Côté professionnel, ça a été encore plus flagrant, surtout au regard de mes derniers postes. J'ai déjà mentionné dans ce billet l'état catastrophique de mon bureau, au point que l'on m'a demandé plusieurs fois de vraiment le ranger car des clients ou des grands chefs allaient passer dans les locaux et que mon bureau faisait vraiment tâche (et c'est rien de le dire). J'avais la place pour poser mon laptop et une souris, et le reste n'était qu'empilement de papier ou de matériel, mais malgré tout je m'y retrouvais dans tout ce bazar ... ou pas. Certains trucs finissaient par être enfouis et je ne remettais la main dessus que lors des très rares sessions de rangement. Tous ces jours où je n'arrivais pas à avancer mon travail, où je me perdais dans des projets qui n'ont rien à voir ou pire, sur des vidéos Youtube. Ces moments où j'avais trop de choses à faire que je ne savais pas par quoi commencer, et qui me bloquaient purement et simplement. Les jours où j'avais des réunions ou rendez-vous importants et pendant lesquels je n'étais pas fichu de me lancer dans une tâche gourmande en temps ou en attention (ça peut me ruiner une demie-journée sans problème). Ces réunions où je lâchais le fil car ça n'avançait pas assez vite, ou alors où il était plus facile de parler par écrit que d'activer le micro et de prononcer des mots.

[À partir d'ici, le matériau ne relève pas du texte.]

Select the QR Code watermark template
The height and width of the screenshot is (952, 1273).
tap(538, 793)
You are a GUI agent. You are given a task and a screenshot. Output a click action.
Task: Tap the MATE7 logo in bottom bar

Alors quoi, je ne serais pas juste un gros étourdi gaffeur et paresseux ? Tout ça pourrait s'expliquer au travers d'un trouble ? Ça fait quand même une sensation bizarre: je me sens soulagé et coupable en même temps. Je suis soulagé car j'ai passé tout ce temps à me demander comment faisaient les autres, comment ils arrivaient à assurer là où pour moi ça semblait compliqué. Et que de me dire que je n'en faisais pas exprès, que c'est juste là et que je n'y pouvais rien, ça fait du bien. Mais coupable aussi en même temps car cela peut sembler désormais facile, comme une excuse, de dire que tel oubli ou telle difficulté est juste "normale" car causé(e) par le trouble en question. En réalité, il m'est toujours difficile de juger à quel point une tâche spécifique m'est plus difficile à réaliser que pour une personne neurotypique.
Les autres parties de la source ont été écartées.